Dalla Ragione fa anche notare che  “non necessariamente c’è una perdita di peso evidente. Ad esempio, se la selezione riguarda il colore bianco, sono inclusi i carboidrati e dunque il paziente rimane normopeso”. 

Altri fattori da non sottovalutare sono risposte come ansia e reazioni oppositive davanti al cibo, condizioni che possono arrivare a condizionare fortemente la vita sociale. 

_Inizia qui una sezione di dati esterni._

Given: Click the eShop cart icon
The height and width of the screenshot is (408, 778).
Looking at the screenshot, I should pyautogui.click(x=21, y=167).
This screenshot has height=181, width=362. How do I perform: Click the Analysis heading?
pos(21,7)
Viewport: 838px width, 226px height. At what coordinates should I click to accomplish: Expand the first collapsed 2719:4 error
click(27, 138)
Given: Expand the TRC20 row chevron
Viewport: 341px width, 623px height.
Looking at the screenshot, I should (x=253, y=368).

Nel caso di Azzurra, i problemi hanno riguardato il rapporto con la scuola e i coetanei. “È infastidita da altre persone che masticano a bocca aperta. Se, per esempio, un compagno di classe mangia una pizza rossa non riesce neanche a guardarlo perché è molto sensibile al sugo e al pomodoro” raccontano i genitori, che all’inizio hanno avuto difficoltà anche con la mensa scolastica. “Non si poteva introdurre nessun tipo di alimento dall’esterno e siamo dovuti andare dal preside per avere i permessi per far entrare solamente le due fette di pane per far stare bene nostra figlia e non farle perdere ore importanti di gioco e di studio”. 

 

Le patatine fritte, un piccolo grande traguardo

“La vita di Azzurra oggi è abbastanza serena, siamo sempre appoggiati dal neuropsichiatra infantile che ci accompagna in ogni periodo buio e difficile” prosegue Laura. Venire a conoscenza del disturbo alimentare ha permesso alla famiglia di intraprendere un percorso di riabilitazione integrato che prevede il supporto, oltre che di un neuropsichiatra, anche di un terapista e di un nutrizionista esperto nella malnutrizione infantile.

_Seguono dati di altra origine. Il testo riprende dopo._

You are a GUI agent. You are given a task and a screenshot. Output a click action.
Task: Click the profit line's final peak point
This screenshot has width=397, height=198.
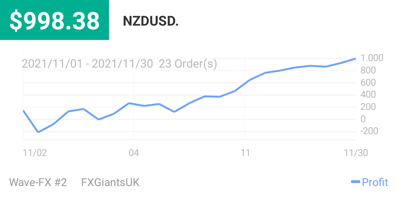(355, 59)
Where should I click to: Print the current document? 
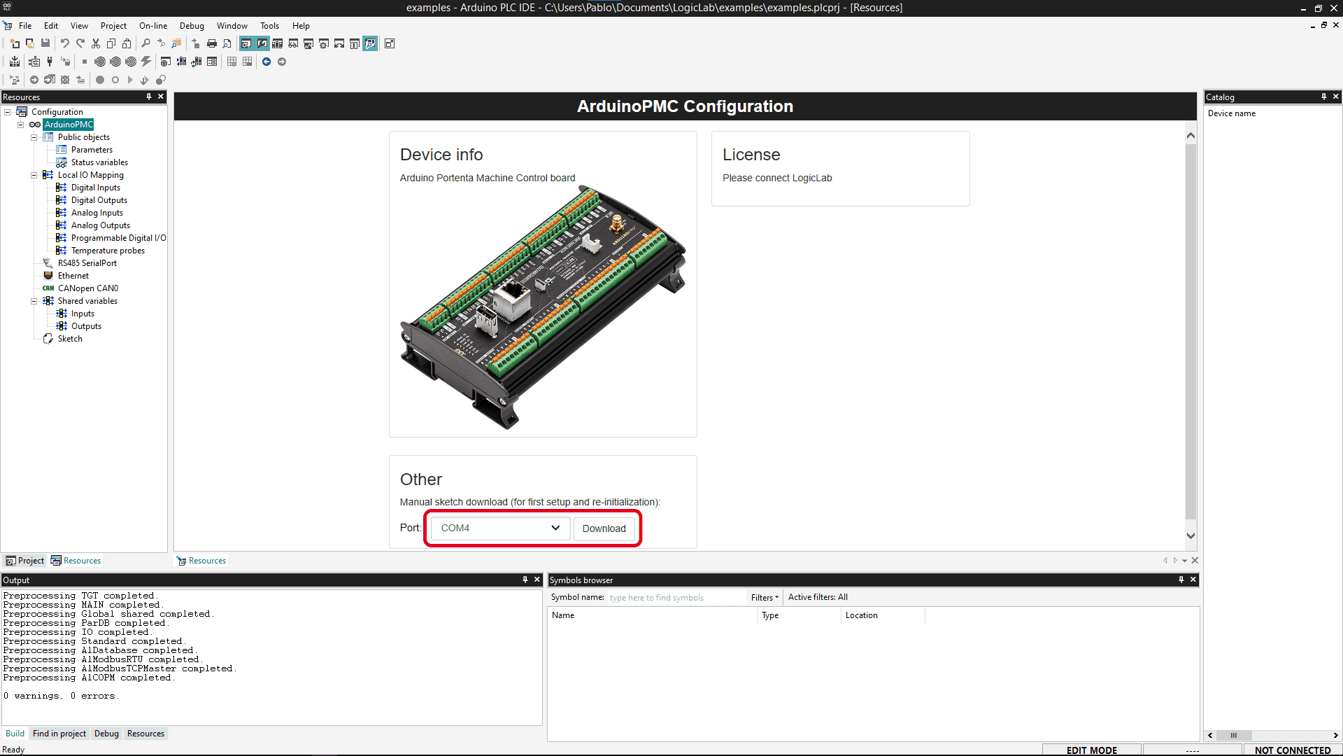click(211, 43)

“Mia figlia prende tanti integratori e grazie all’alimentazione liquida di supporto riusciamo a compensare tutte le mancanze nutrizionali”. 

Il rapporto di Azzurra con il cibo sta migliorando. “Siamo riusciti su per giù ad arrivare a farle mangiare tra i dieci e i quindici alimenti, oltre al pane. Con grande successo siamo arrivati anche alle patatine fritte!”

 

Un disturbo alimentare non è una colpa

Il consiglio di Laura ai genitori che si trovano in una situazione simile è di “Chiedere subito aiuto a un neuropsichiatra infantile. Avere un disturbo alimentare in famiglia non è una colpa, non è una vergogna, bisogna sempre rimanere positivi e trasmettere tranquillità al proprio bambino che è in difficoltà. 

Molto spesso il problema viene più dall’ignoranza altrui e dall’occhio esterno, bisogna sempre rimanere al fianco del nostro piccolo, che ha solo bisogno dell’affetto e dell’amore della famiglia”.